## AUFGABEN
1. Gib im Forenbeitrag zu VMware und Xen den Abschnitt von „Da wir, ich“ bis „zu beachten gibt?“ wieder und ersetze darin „Virtuelle Systeme“ durch „virtuelle Maschinen“.
2. Wandle in den Einträgen den Abschnitt von der Zeile mit „Click the atom icon above 小红书多元种草红利“ bis zur Zeile mit „tap(241, 257)“, beide eingeschlossen, in eine JSON-Liste von Zeichenketten um, eine pro Zeile und ohne Leerzeilen. Lass die Bilder dabei weg.

## FORENBEITRAG
===============

# VMWare VS Xen  für Produkutivserver



## aargau (19. Mai 2010)

Hallo zusammen

Ein Kollege und ich möchten uns einen "grösseren" Dedizierten Server mieten (2X 4X i7 920, 8GB RAM). Da ich aber am liebsten mein Server selbst verwalte und womöglich im gegensatz zu ihm auch auf Linux setzen möchte, haben wir nun vor unser Server zu Virtialisieren und die Leistung aufzuteilen. Dazu hätte ich nun allerdings einige Fragen, da ich bis her nur auf einem Testsystem mit Xen gearbeitet habe, nicht aber in einem Produktivbereich.

Welches der beiden OS lohnt sich am besten für mein vorhaben? Wir möchten nach aktueller lage sowohl Windows als auch Linux Systeme Virtualisieren. Was auch ein sehr wichtiges Kriterium ist, das man nach CPU und RAM aufteilen kann, heisst man klar sagen kann CPU0 (4 Cores) gehören dem OS1 und CPU1 (4cores) gehören dem zweiten System. Das selbe mit dem RAM und den HDDs (sind zwei HDDs vorhanden)

Da wir, ich sag mal maximal drei Virtuelle Systeme aufsetzen werden wird das Verwalten ansich bestimmt kein Problem geben da jeder auf seinen Server achten muss. 
Nun weis ich jedoch nicht ob es sonst noch irgend etwas zu beachten gibt?


----------

===============

## EINTRÄGE IM DATENSATZ
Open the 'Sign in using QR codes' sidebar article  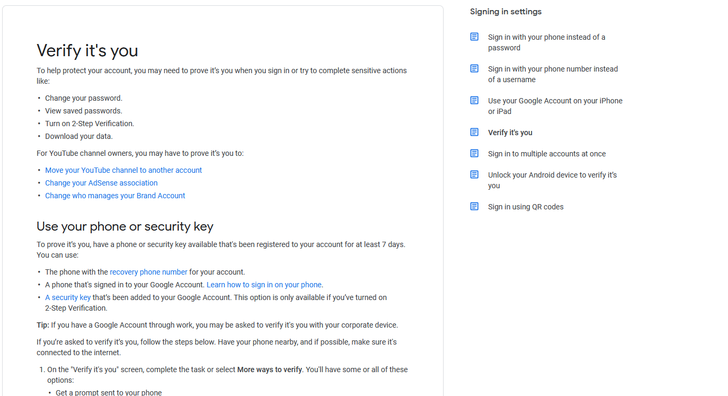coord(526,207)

===============

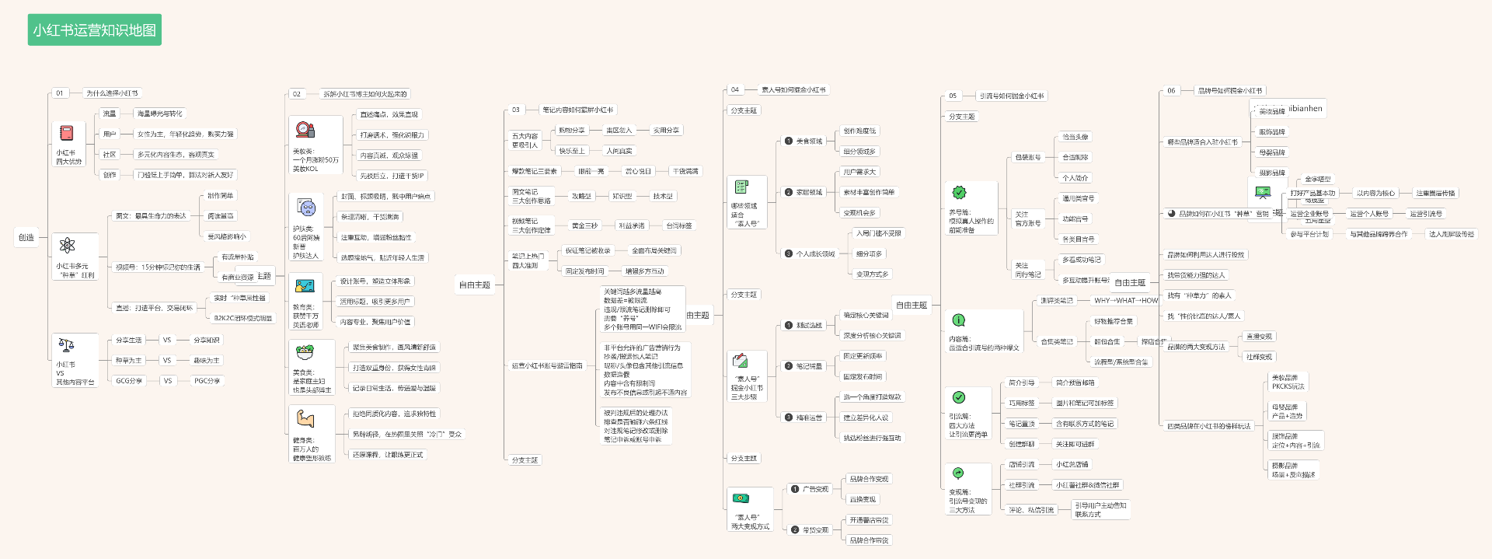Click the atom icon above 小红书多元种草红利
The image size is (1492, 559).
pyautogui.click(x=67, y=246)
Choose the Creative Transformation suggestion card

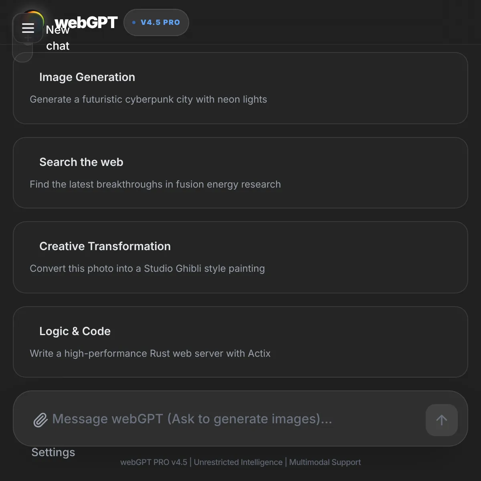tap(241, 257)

===============

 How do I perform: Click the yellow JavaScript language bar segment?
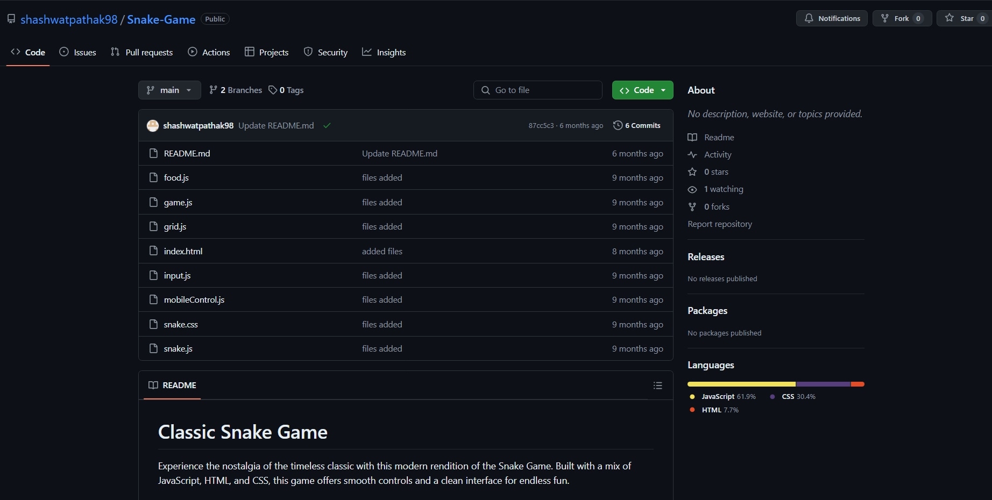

===============

## LÖSUNGEN
1.
Da wir, ich sag mal maximal drei virtuelle Maschinen aufsetzen werden wird das Verwalten ansich bestimmt kein Problem geben da jeder auf seinen Server achten muss. 
Nun weis ich jedoch nicht ob es sonst noch irgend etwas zu beachten gibt?

2.
[
  "Click the atom icon above 小红书多元种草红利",
  "The image size is (1492, 559).",
  "pyautogui.click(x=67, y=246)",
  "Choose the Creative Transformation suggestion card",
  "tap(241, 257)"
]